Human rights NGOs among others also considered as political detainees many of those who faced criminal charges in connection with the July 17-30 events, with the exception of the armed group members who occupied the police building. For example, on July 29 and 30, police detained three members of the Heritage Party (Armen Martisoryan, Hovsep Khurshudyan, and David Sanasaryan) and political activists Andrias Ghukasyan and Davit Hovhannisyan, allegedly for organizing mass disorders. Authorities claimed that the political figures were instigating violence and leading the crowd to join the armed men in the occupied police building but reportedly could not corroborate the charge. On August 17, 19, and 24, separate courts released Martirosyan, Sanasaryan and Khurshudyan on bail; Hovhannisyan and Ghukasyan remained in custody as of November 28. On November 14, the prosecutor general’s office announced that it would combine the criminal case on the organization of mass disorders on July 29, with the criminal case against the Sasna Tsrer group and file charges.
Volodia Avetisyan, a war veteran who, prior to his 2018 arrest, was actively engaged in veterans’ protests for improved social protection, continued to serve a six-year sentence for a conviction of fraud at year’s end. He maintained his innocence and claimed authorities targeted him after he refused to accept bribes in exchange for stopping his civic activism.
CIVIL JUDICIAL PROCEDURES AND REMEDIES
Although citizens had access to courts to file lawsuits seeking damages for human rights violations, the courts were widely perceived as corrupt. Citizens also had access to the ombudsman’s office as well as the possibility of challenging in the Constitutional Court the constitutionality of laws and legal acts that violated their fundamental rights and freedoms. While the Constitutional Court exercised its power to determine the constitutionality of statutes in dozens of cases, lower courts, which are subordinate to the Court of Cassation rather than to the Constitutional Court, enforced its decisions unevenly.
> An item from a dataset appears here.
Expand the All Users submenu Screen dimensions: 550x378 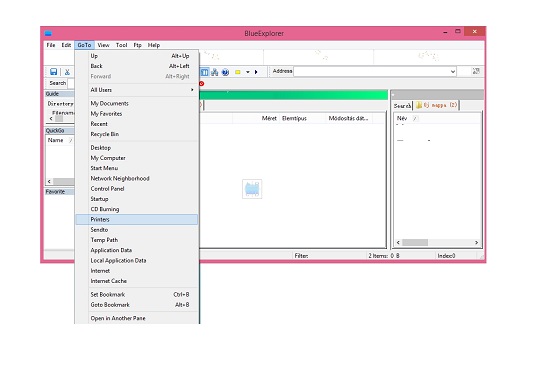pyautogui.click(x=137, y=90)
Citizens who exhaust domestic legal remedies may appeal cases involving alleged government violations of the European Convention on Human Rights to the ECHR. The government generally complied with ECHR awards of monetary compensation but did not meaningfully review the cases on which the ECHR had ruled. When ruling on a case to which a prior ECHR decision applied, courts often did not follow the applicable ECHR precedent.
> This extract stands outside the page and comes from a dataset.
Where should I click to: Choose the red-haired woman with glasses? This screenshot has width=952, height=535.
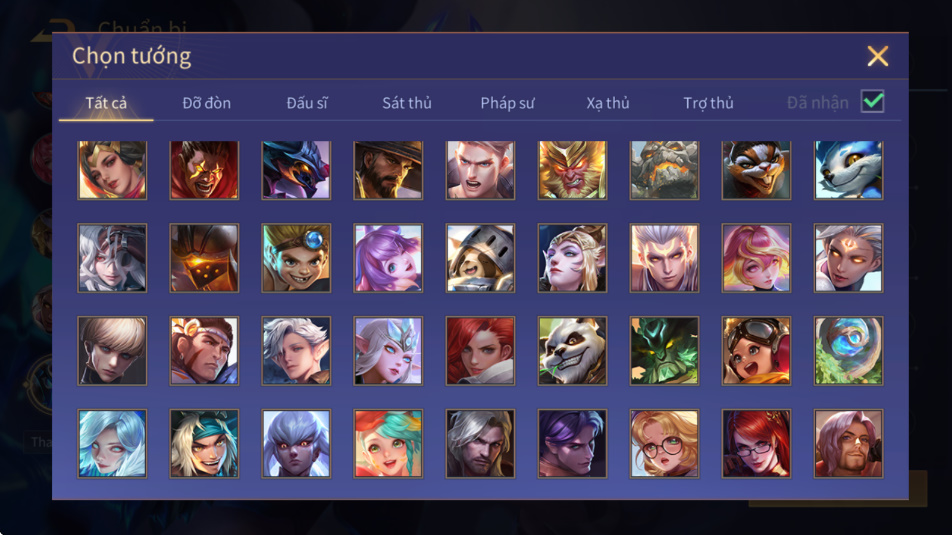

The constitution prohibits unauthorized searches and provides for the rights to privacy and confidentiality of communications. Law enforcement organizations did not always abide by these prohibitions.
Authorities may not legally wiretap telephones, intercept correspondence, or conduct searches without obtaining the permission of a judge based on compelling evidence of criminal activity. The constitution, however, stipulates exceptions when confidentiality of communication may be restricted without a court order when necessary to protect state security and conditioned by the special status of those in communication. Although law enforcement bodies generally adhered to legal procedures, attorneys claimed judges often authorized wiretaps, the interception of correspondence, and searches without receiving the compelling evidence required by law, rendering the legal procedures largely a formality. Authorities reportedly tapped the telephone communications, e-mail, and other digital communications of individuals the government wanted to keep under scrutiny, including human rights defenders, activists and political figures.